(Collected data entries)
- Opening Delimiter -
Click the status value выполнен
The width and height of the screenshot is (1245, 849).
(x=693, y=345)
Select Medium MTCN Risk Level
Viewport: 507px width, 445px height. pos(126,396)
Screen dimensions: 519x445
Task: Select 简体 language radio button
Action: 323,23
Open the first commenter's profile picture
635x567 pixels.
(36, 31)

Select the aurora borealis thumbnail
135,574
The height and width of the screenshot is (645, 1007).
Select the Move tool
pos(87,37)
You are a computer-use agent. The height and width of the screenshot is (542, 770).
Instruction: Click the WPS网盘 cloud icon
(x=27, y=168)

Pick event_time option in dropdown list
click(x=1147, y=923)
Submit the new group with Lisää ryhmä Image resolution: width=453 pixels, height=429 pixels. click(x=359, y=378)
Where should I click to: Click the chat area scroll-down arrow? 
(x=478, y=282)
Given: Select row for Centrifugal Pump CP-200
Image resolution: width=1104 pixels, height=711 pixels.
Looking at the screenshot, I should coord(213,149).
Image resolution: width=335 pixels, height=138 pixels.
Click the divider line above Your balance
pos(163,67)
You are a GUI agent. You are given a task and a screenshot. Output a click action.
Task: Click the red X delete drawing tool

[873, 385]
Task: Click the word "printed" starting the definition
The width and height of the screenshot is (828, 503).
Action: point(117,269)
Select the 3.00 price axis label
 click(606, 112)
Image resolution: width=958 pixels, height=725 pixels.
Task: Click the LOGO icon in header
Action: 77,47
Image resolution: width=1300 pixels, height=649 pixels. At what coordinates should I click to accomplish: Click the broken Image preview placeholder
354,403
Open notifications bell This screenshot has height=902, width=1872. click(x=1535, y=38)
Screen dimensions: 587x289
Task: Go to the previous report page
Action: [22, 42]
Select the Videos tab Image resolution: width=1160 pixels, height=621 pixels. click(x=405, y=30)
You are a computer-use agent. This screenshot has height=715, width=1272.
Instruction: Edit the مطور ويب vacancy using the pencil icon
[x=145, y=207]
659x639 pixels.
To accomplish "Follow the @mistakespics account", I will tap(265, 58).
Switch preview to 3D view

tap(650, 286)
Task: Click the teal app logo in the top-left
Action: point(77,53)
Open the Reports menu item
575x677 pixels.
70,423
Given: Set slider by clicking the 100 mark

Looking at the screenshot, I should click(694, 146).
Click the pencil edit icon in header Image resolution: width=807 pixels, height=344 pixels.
- Closing Delimiter -
**WHAT IS NEEDED**
All records should be returned verbatim, none left out.

**FINISHED TASK**
Click the status value выполнен
The width and height of the screenshot is (1245, 849).
(x=693, y=345)
Select Medium MTCN Risk Level
Viewport: 507px width, 445px height. pos(126,396)
Screen dimensions: 519x445
Task: Select 简体 language radio button
Action: 323,23
Open the first commenter's profile picture
635x567 pixels.
(36, 31)

Select the aurora borealis thumbnail
135,574
The height and width of the screenshot is (645, 1007).
Select the Move tool
pos(87,37)
You are a computer-use agent. The height and width of the screenshot is (542, 770).
Instruction: Click the WPS网盘 cloud icon
(x=27, y=168)

Pick event_time option in dropdown list
click(x=1147, y=923)
Submit the new group with Lisää ryhmä Image resolution: width=453 pixels, height=429 pixels. click(x=359, y=378)
Where should I click to: Click the chat area scroll-down arrow? 
(x=478, y=282)
Given: Select row for Centrifugal Pump CP-200
Image resolution: width=1104 pixels, height=711 pixels.
Looking at the screenshot, I should coord(213,149).
Image resolution: width=335 pixels, height=138 pixels.
Click the divider line above Your balance
pos(163,67)
You are a GUI agent. You are given a task and a screenshot. Output a click action.
Task: Click the red X delete drawing tool

[873, 385]
Task: Click the word "printed" starting the definition
The width and height of the screenshot is (828, 503).
Action: point(117,269)
Select the 3.00 price axis label
 click(606, 112)
Image resolution: width=958 pixels, height=725 pixels.
Task: Click the LOGO icon in header
Action: 77,47
Image resolution: width=1300 pixels, height=649 pixels. At what coordinates should I click to accomplish: Click the broken Image preview placeholder
354,403
Open notifications bell This screenshot has height=902, width=1872. click(x=1535, y=38)
Screen dimensions: 587x289
Task: Go to the previous report page
Action: [22, 42]
Select the Videos tab Image resolution: width=1160 pixels, height=621 pixels. click(x=405, y=30)
You are a computer-use agent. This screenshot has height=715, width=1272.
Instruction: Edit the مطور ويب vacancy using the pencil icon
[x=145, y=207]
659x639 pixels.
To accomplish "Follow the @mistakespics account", I will tap(265, 58).
Switch preview to 3D view

tap(650, 286)
Task: Click the teal app logo in the top-left
Action: point(77,53)
Open the Reports menu item
575x677 pixels.
70,423
Given: Set slider by clicking the 100 mark

Looking at the screenshot, I should click(694, 146).
Click the pencil edit icon in header Image resolution: width=807 pixels, height=344 pixels.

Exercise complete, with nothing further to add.